Yang Harus Dikerjakan:
Tulis ulang bagian ulasan novel ini antara "Penulis            : Ika" dan "masuk ke pembahasan.", keduanya ikut disertakan. Ganti "sinopsisnya" dengan "ringkasannya".

:: Dokumen Sumber

Jumat, 07 Februari 2014

Hati-Hati Jatuh Hati Sama Sahabat Sejati

credit: google pict


Judul              : Antologi Rasa (AR)
Penulis            : Ika Natassa
Penerbit          : PT Gramedia Pustaka Utama
Tahun Terbit : 2011
Tebal/ Jumlah Halaman: 344 halaman

Aslinya, gue mah telat banget baca buku ini dan mereviewnya tapi tak apa, ya? Gatel nih, tangan gue nulisnya.
Jadi, begini...
Baca judulnya gue kira ini kumcer (kumpulan cerita), seperti yang banyak orang mulanya pikir. Antologi + Rasa= Antologi Rasa. Oh, ternyata novel. Biasa aja. Apalagi baca sinopsisnya di belakang kaver. Tambah biasa. Gue nggak suka baca cinta-cintaan sama sahabat sendiri. Makanya, gue udah tiga kali menunda beli novel ini. Ragu sama ceritanya. Tapi akhirnya beli karena di mana-mana heboh sama tokoh namanya Harris Risjad yang hot, katanya.
Oke, masuk ke pembahasan.
Novel ini ceritanya 4 sahabat diwarnai (atau bahkan diracuni?) yang namanya “bumbu” CINTA. Tapi pada nggak ngerasa semuanya dicintai sama sahabatnya alias nggak berbalas semua. Jadi, 4 tokoh ini orang metropolis yang kerjanya di bidang yang sama (perbankan) dan mereka pernah sekolah di luar negeri semua (eh, Harris juga ga, ya? Ah, lupa :p). Mereka ketemuan dan jadi best friend in the end semenjak masih masa training gitulah. Terus tumbuh deh, benih-benih cinta yang gila-ya-bertahun-tahun-betah-banget-nggak-diomongin-ke-orangnya. Tokoh Harris suka Keara. Keara suka Ruly. Ruly cinta abadi sama Denise sampai dia bersuami. Nah, bisa nangkep maksudnya antologi rasa? Kumpulan perasaan dari 4 tokoh ini.
Alurnya dimulai dari Keara (cewek player dan metropolis parah) yang mellow sama kisah cinta diam-diam dan tak berbalasnya sama Ruly yang alim, anteng dan ganteng. Nah... sedangkan si Rully pakai kaca mata kuda hanya buat melihat Denise melulu. Dan lebih kasihannya si Harris, si PK (Penjahat Kelamin) cinta mati sama Keara. Tapi apalah daya karena alasan persahabatan akhirnya ya sudahlah, Harris milih jadi banci aja alias nutupin perasaannya. Gedek nggak tuh!

::::
:: Data

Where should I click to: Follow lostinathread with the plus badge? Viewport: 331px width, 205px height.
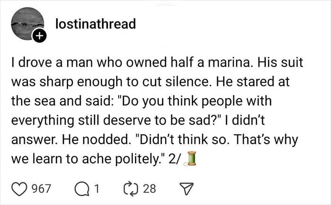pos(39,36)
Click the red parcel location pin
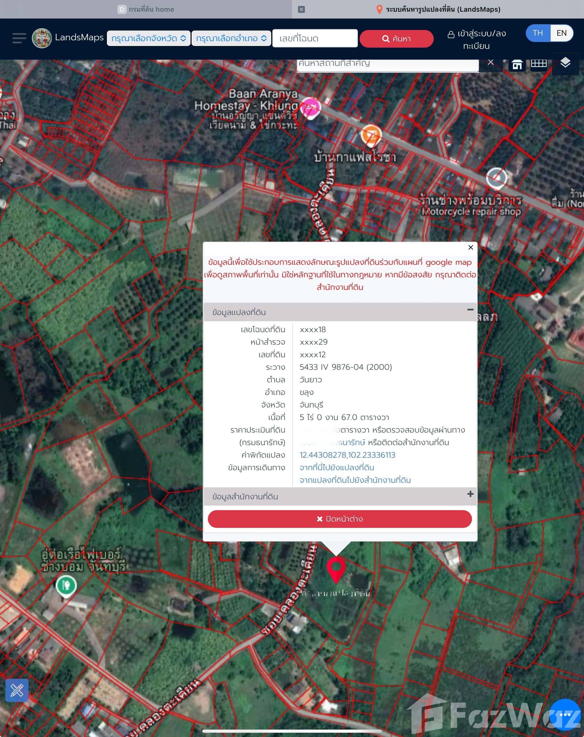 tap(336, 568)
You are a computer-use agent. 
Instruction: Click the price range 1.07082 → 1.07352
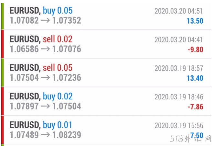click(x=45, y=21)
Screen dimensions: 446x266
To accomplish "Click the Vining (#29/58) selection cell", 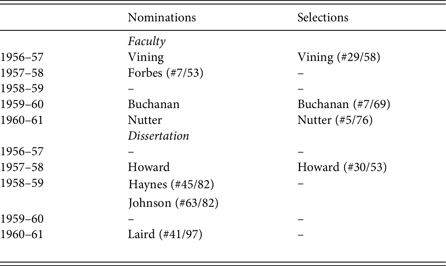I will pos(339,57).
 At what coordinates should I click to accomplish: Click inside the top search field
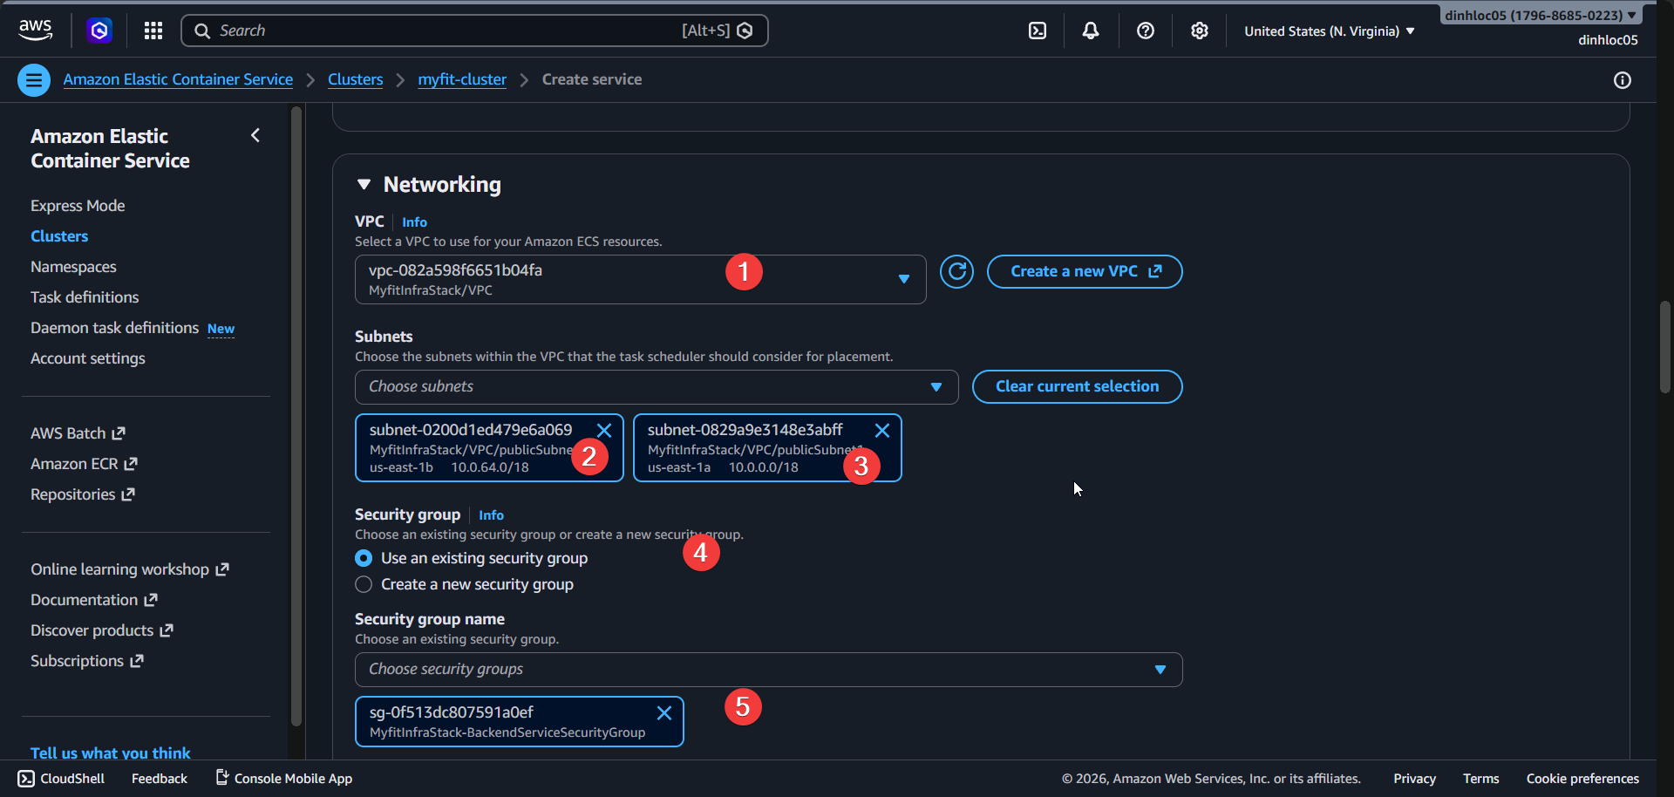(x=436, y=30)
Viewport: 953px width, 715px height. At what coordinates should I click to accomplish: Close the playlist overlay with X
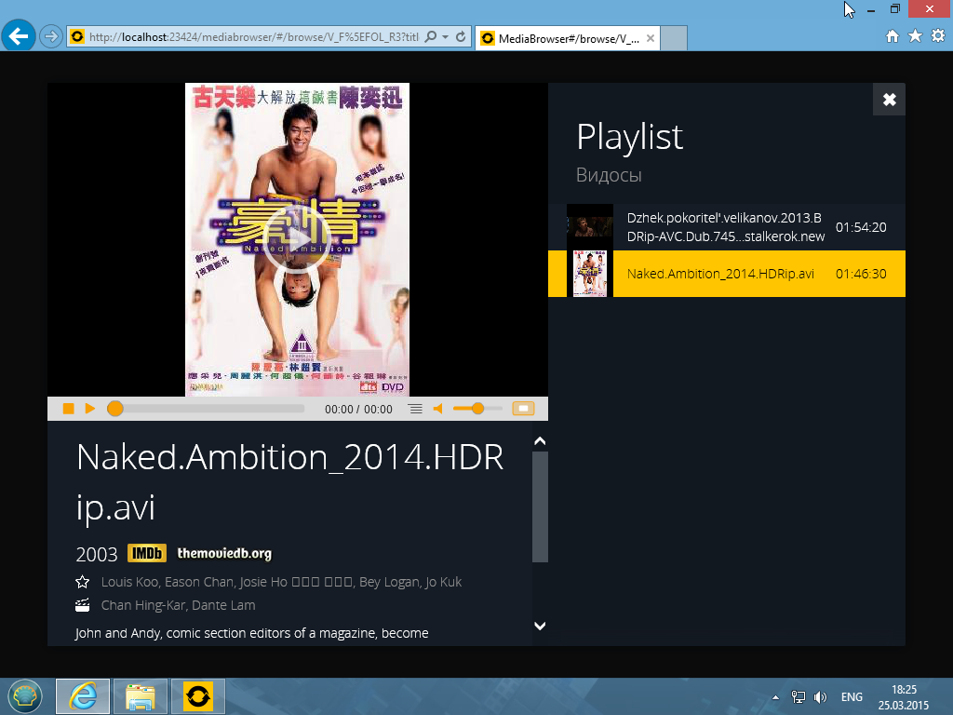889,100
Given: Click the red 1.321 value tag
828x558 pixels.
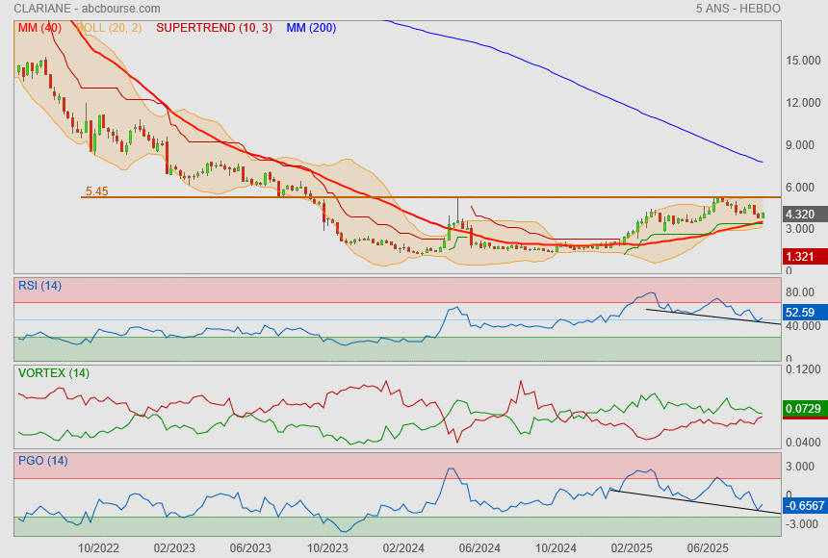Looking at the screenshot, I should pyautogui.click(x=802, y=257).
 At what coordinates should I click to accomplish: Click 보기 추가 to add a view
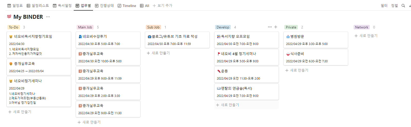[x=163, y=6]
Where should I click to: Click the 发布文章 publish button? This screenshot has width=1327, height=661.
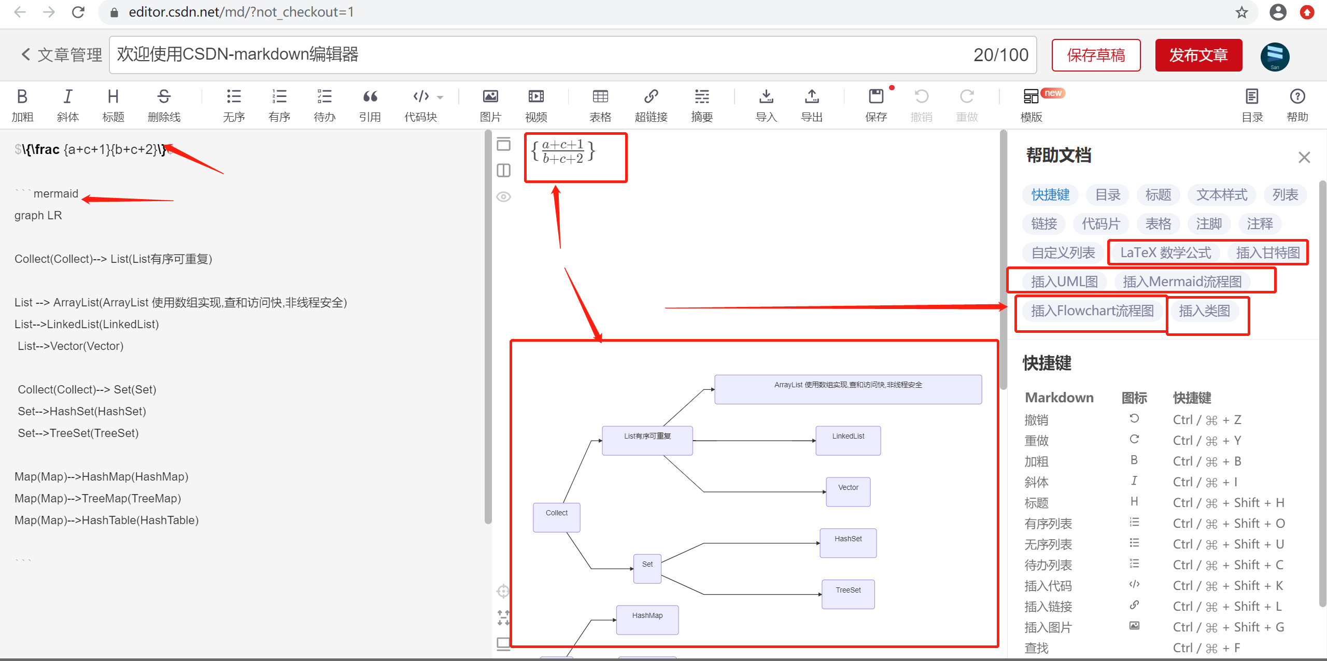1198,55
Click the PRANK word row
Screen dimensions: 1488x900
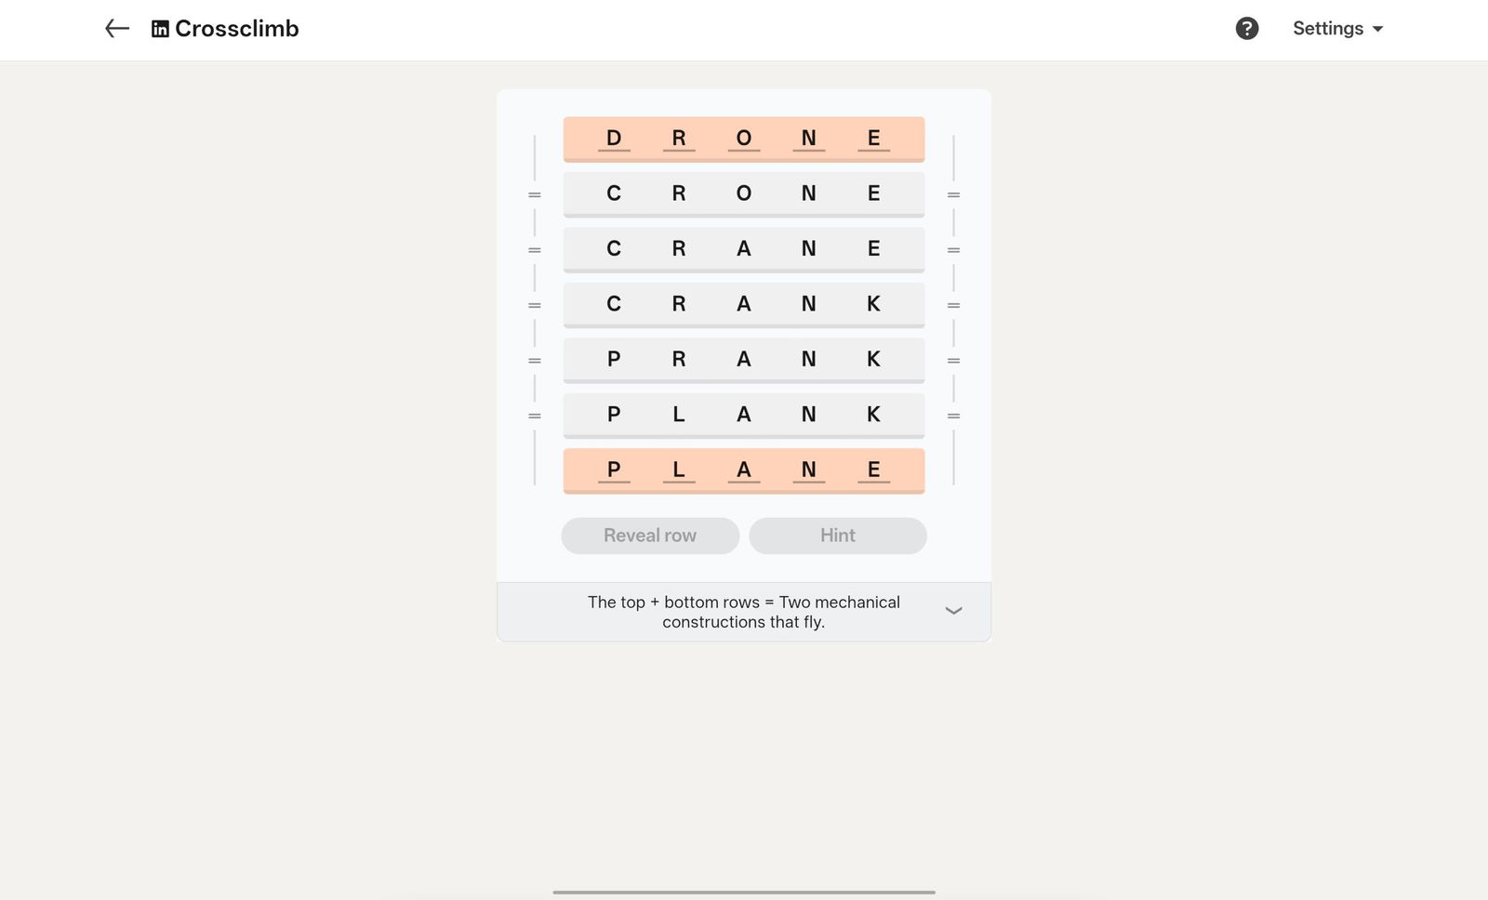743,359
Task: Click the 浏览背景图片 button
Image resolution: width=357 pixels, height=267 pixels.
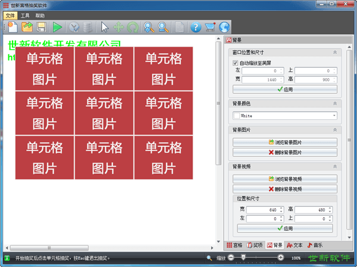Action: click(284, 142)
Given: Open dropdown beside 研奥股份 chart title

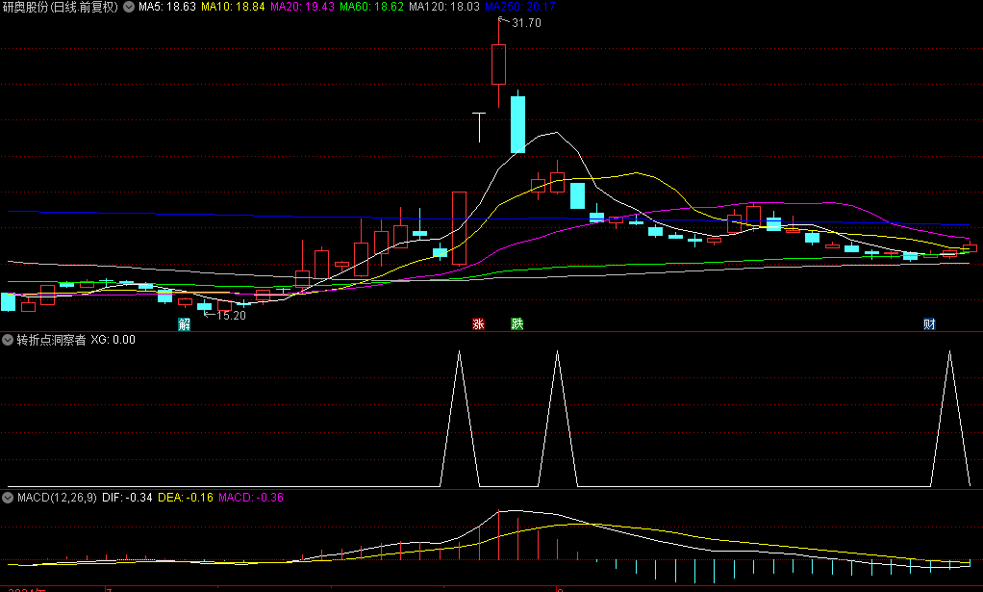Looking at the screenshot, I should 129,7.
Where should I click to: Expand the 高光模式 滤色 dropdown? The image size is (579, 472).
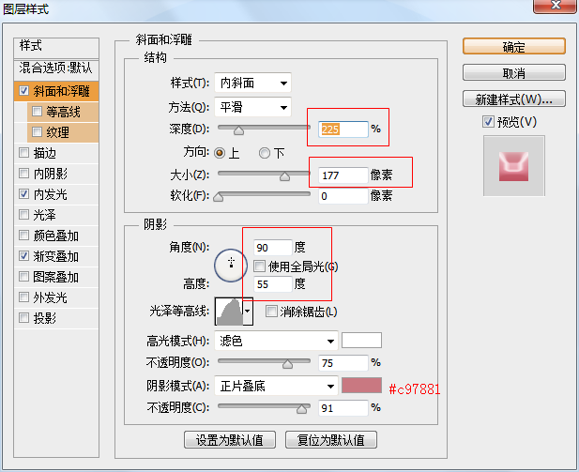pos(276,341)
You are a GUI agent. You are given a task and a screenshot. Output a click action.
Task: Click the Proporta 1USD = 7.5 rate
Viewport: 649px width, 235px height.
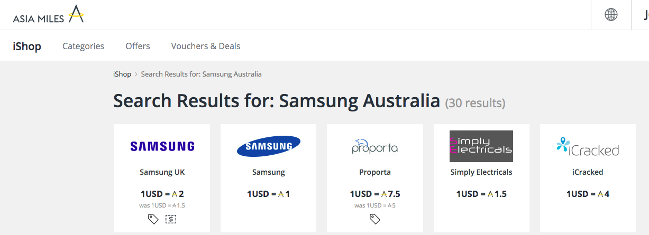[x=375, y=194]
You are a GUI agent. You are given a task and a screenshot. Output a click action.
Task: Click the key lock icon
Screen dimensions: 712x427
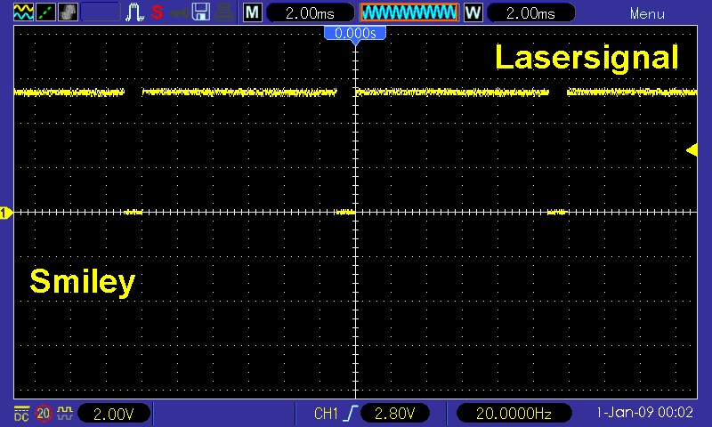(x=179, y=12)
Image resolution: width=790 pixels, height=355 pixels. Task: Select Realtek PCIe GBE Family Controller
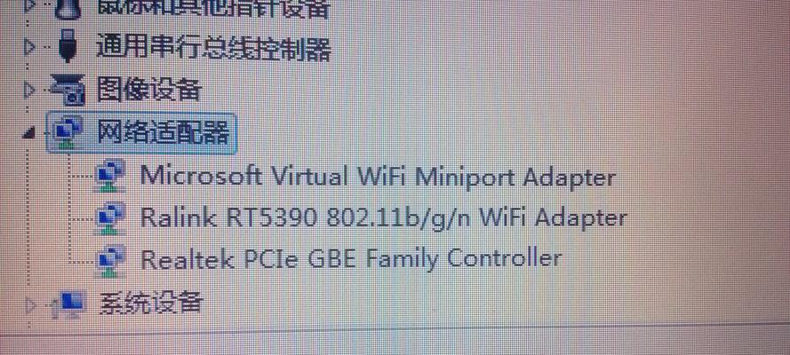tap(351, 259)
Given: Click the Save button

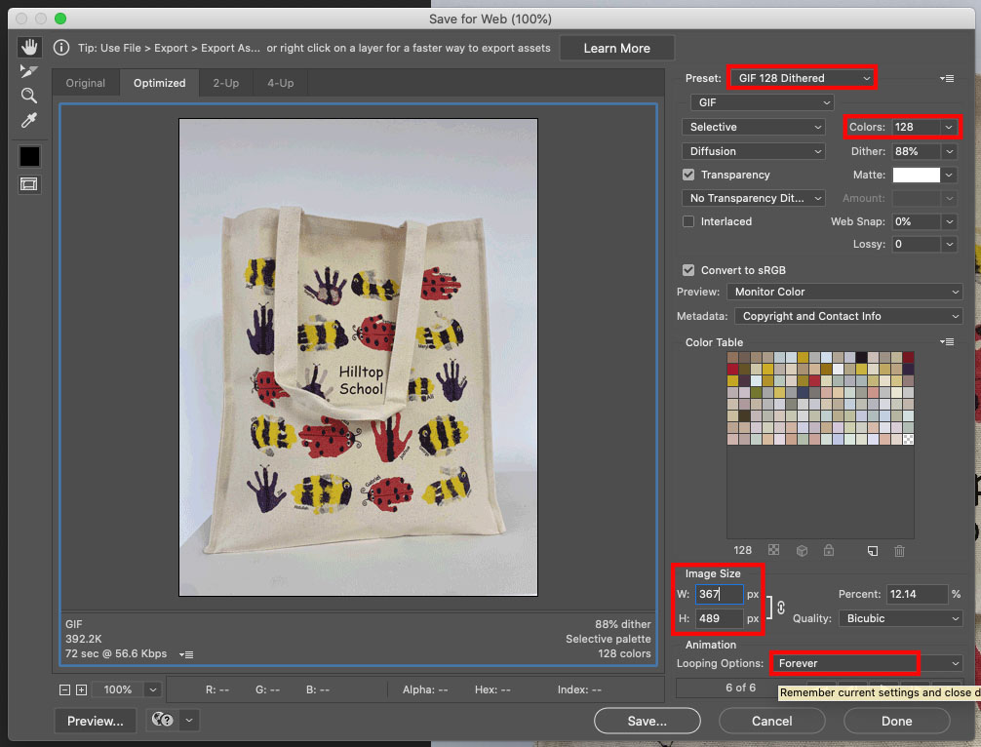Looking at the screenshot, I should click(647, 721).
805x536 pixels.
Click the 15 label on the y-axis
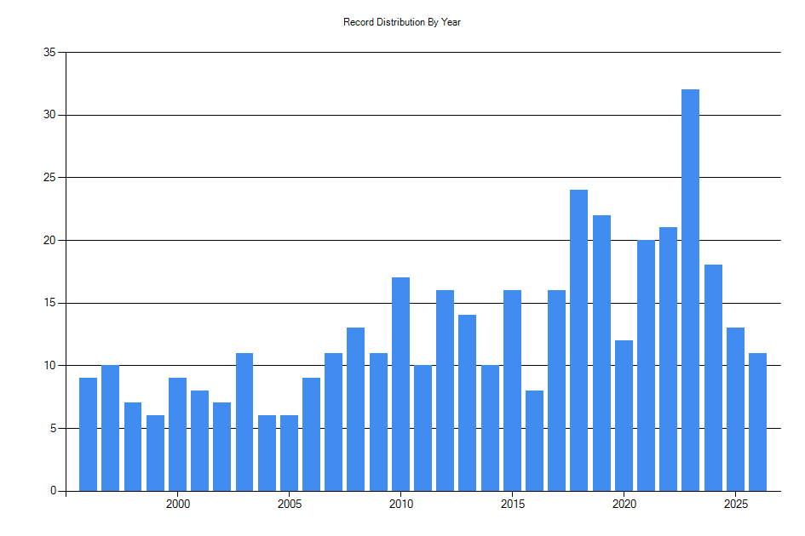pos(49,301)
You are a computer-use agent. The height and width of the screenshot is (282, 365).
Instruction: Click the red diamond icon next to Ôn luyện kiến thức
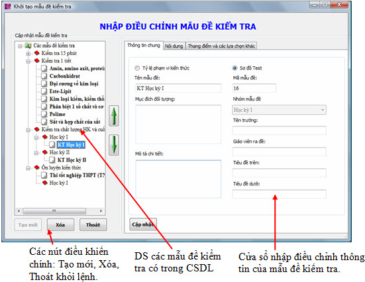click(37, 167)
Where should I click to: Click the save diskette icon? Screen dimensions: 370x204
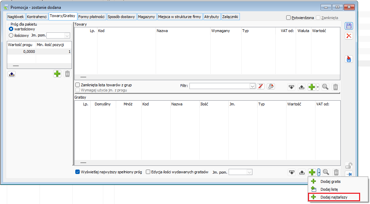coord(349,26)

::::

Penyelesaian Soal:
Penulis            : Ika Natassa
Penerbit          : PT Gramedia Pustaka Utama
Tahun Terbit : 2011
Tebal/ Jumlah Halaman: 344 halaman

Aslinya, gue mah telat banget baca buku ini dan mereviewnya tapi tak apa, ya? Gatel nih, tangan gue nulisnya.
Jadi, begini...
Baca judulnya gue kira ini kumcer (kumpulan cerita), seperti yang banyak orang mulanya pikir. Antologi + Rasa= Antologi Rasa. Oh, ternyata novel. Biasa aja. Apalagi baca ringkasannya di belakang kaver. Tambah biasa. Gue nggak suka baca cinta-cintaan sama sahabat sendiri. Makanya, gue udah tiga kali menunda beli novel ini. Ragu sama ceritanya. Tapi akhirnya beli karena di mana-mana heboh sama tokoh namanya Harris Risjad yang hot, katanya.
Oke, masuk ke pembahasan.